◆ **EXERCISE DETAILS**
Return the lines of the data below, from the one containing "The image size is (800, 800)." through the very last, exactly and with both ends included; no pictures.

________________________________________

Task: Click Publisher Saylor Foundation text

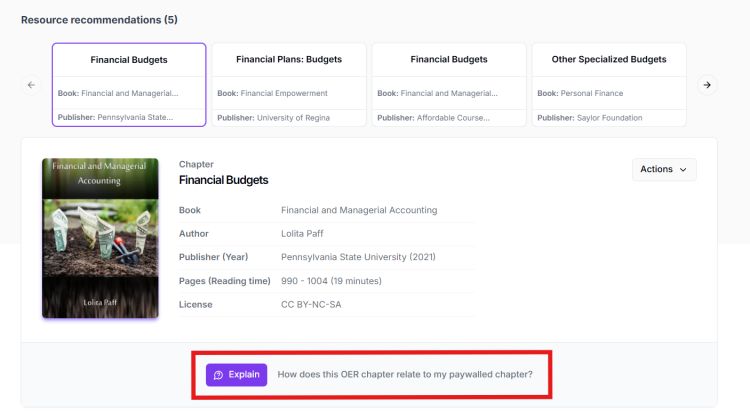Action: click(x=590, y=117)
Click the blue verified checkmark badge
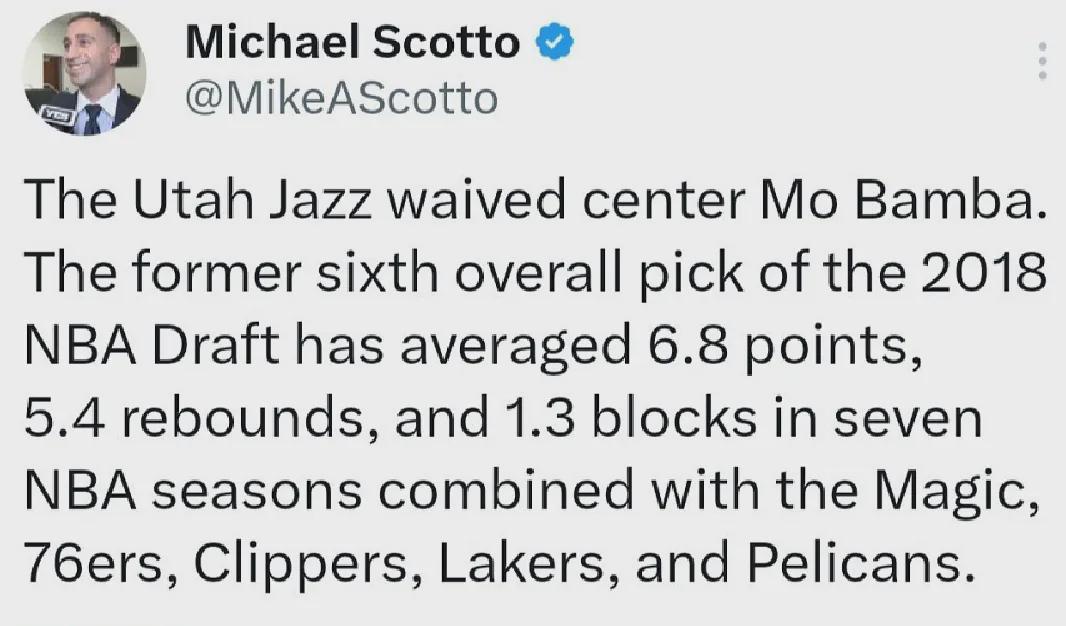This screenshot has height=626, width=1066. point(556,42)
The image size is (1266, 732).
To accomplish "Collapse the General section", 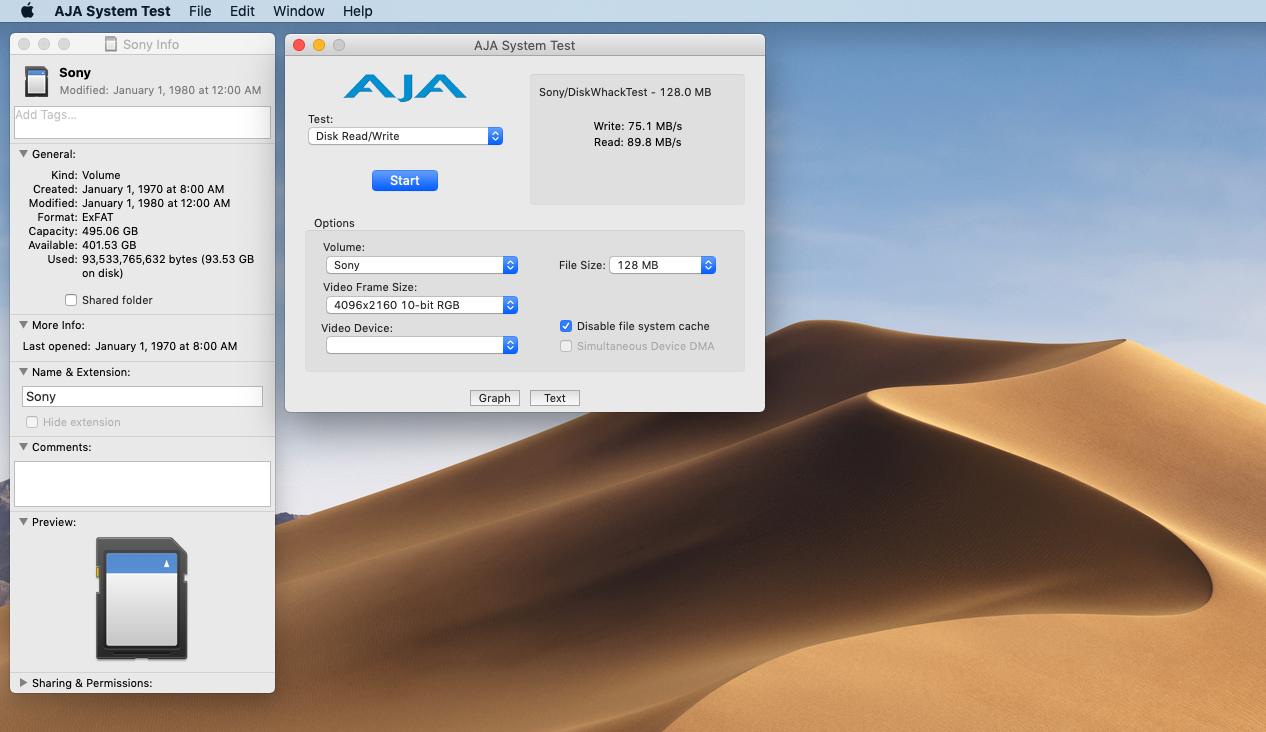I will (23, 154).
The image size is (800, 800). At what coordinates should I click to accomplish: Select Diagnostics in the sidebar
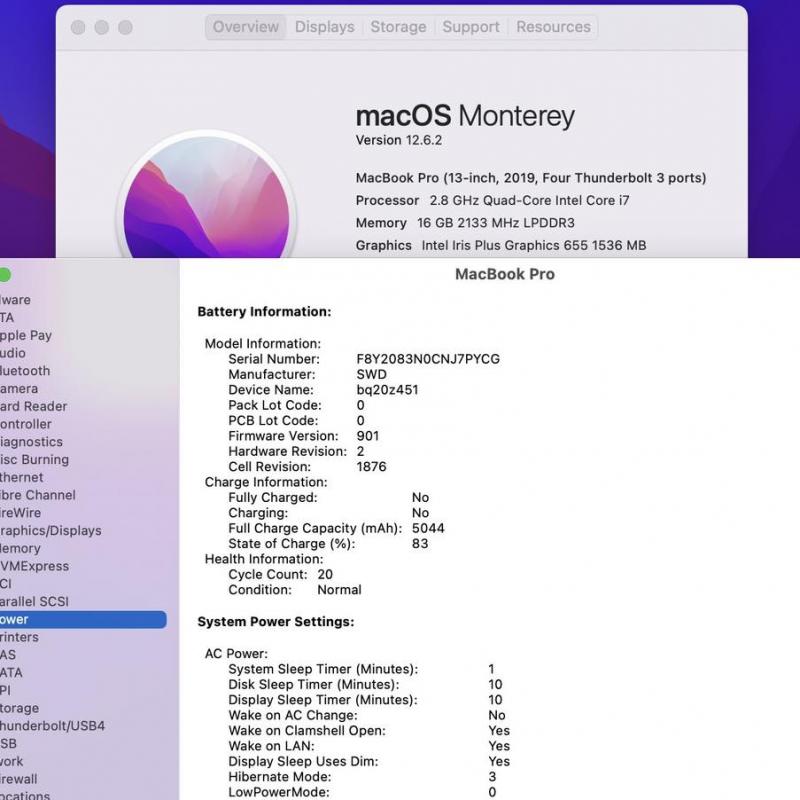click(31, 442)
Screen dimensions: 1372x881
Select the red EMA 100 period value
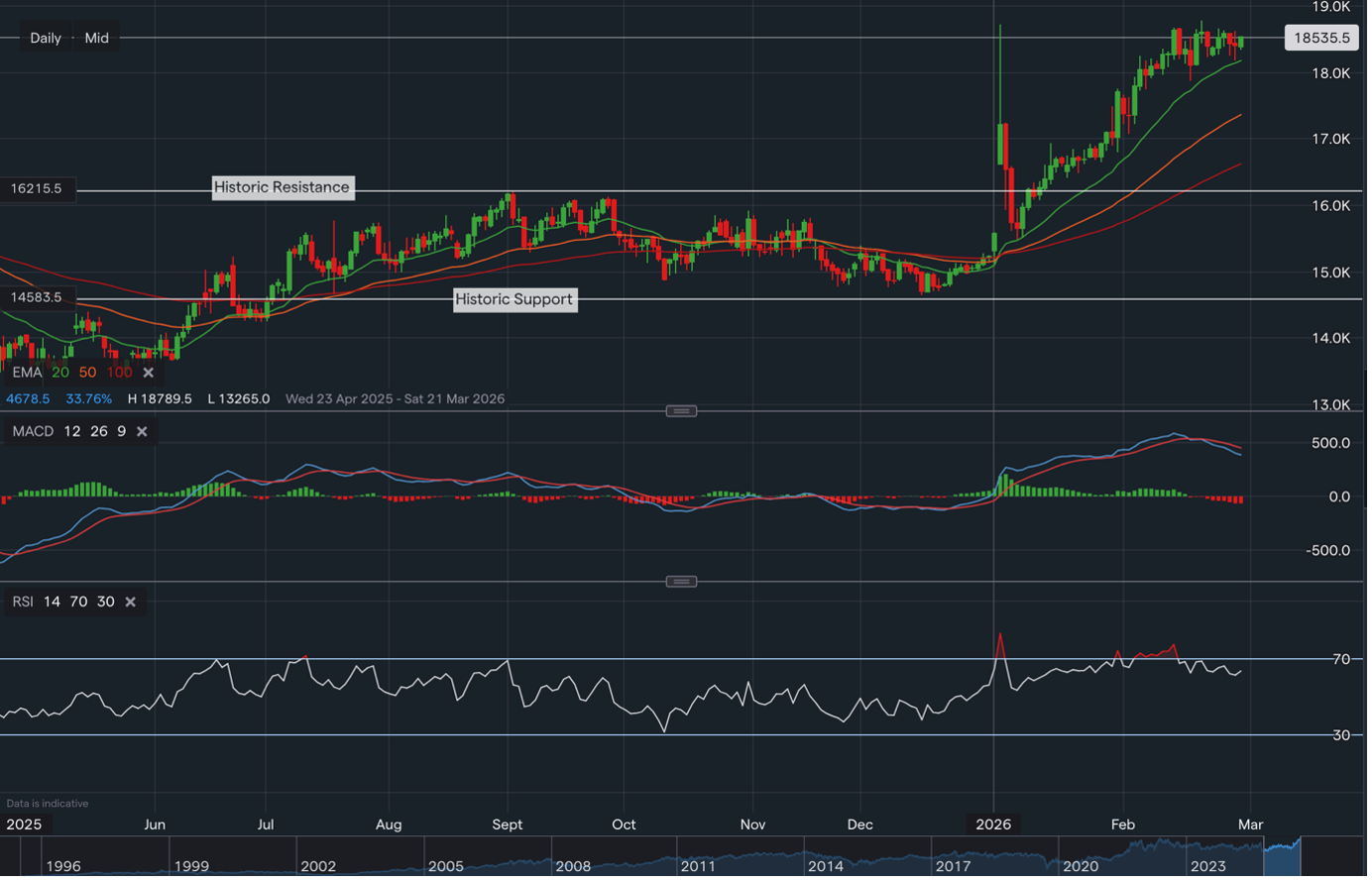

________________________________________

◆ **REPLY**
The image size is (800, 800). At what coordinates should I click to accomplish: Select Diagnostics in the sidebar
click(31, 442)
Screen dimensions: 1372x881
Select the red EMA 100 period value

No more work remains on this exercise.